The coat of arms was originally approved for the 3d Cavalry Regiment on 7 May 1921. It was redesignated for the 3d Cavalry Reconnaissance Squadron, Mechanized on 28 February 1945. The insignia was redesignated for the 3d Armored Cavalry Regiment on 18 December 1951. It was amended to revise the symbolism on 27 June 1960. It was redesignated effective 16 November 2011, for the 3d Cavalry Regiment.

== Lineage ==
The United States Army Center of Military History summarizes the regiment's lineage as follows:
- Constituted 19 May 1846 in the Regular Army as the Regiment of Mounted Riflemen.

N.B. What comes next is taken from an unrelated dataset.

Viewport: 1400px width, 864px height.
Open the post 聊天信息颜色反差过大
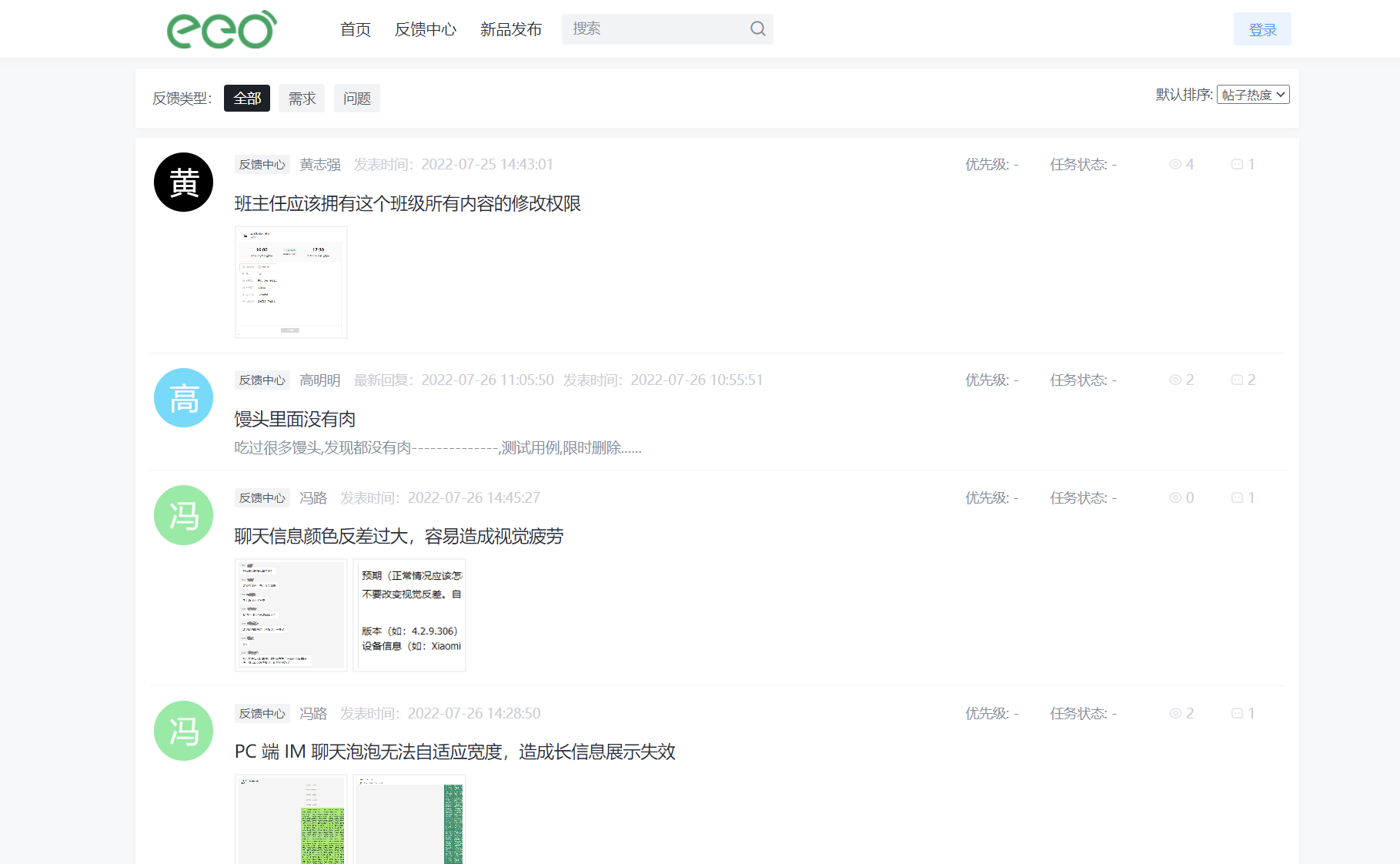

- Organized 12 October 1846 at Jefferson Barracks, Missouri. Redesignated 3 August 1861 as 3d United States Cavalry.
- Inactivated 15 July 1942 at Fort Benning, Georgia; personnel and equipment transferred to 3rd Armored Regiment.
- Redesignated 18 January 1943 as 3d Cavalry, Mechanized.
- Activated 15 March 1943 at Camp Gordon, Georgia.
- Regiment broken up 3 November 1943 and its elements reorganized and redesignated as Headquarters and Headquarters Troop, 3d Cavalry Group, Mechanized and the 3rd and 43rd Reconnaissance Squadrons, Mechanized.
- Headquarters and Headquarters Troop, 3d Cavalry Group, Mechanized, inactivated 22 December 1945 at Camp Kilmer, New Jersey.
- Activated 26 February 1946 at Fort George G. Meade, Maryland.
- Redesignated 5 November 1948 as Headquarters and Headquarters Company, 3d Armored Cavalry Regiment; organization of the remainder of 3rd Armored Cavalry completed 3 November 1948 by redefinition of elements of 3rd and 43rd Cavalry Reconnaissance Squadrons, Mechanized and by reconstruction, redefinition, and activation of certain other elements of the 3rd Cavalry which had been inactivated or demobilized 1921–1928.
- 3rd, 777th, and 21st Tank Battalions consolidated with 3rd Armored Cavalry 8 January 1951. (Battalions and Companies redesignated Squadrons and Troops, 1 June 1960).

More on the regiment's lineage as follows:
- Relocated in 1972 from Ft. Lewis, Washington to Ft. Bliss, Texas
- Relocated to Ft. Carson, Colorado in 1996
- Relocated to Ft. Hood, Texas on 13 July 2006
- Redesignated 16 November 2011 as 3d Cavalry Regiment and reorganized as a Stryker Brigade Combat Team.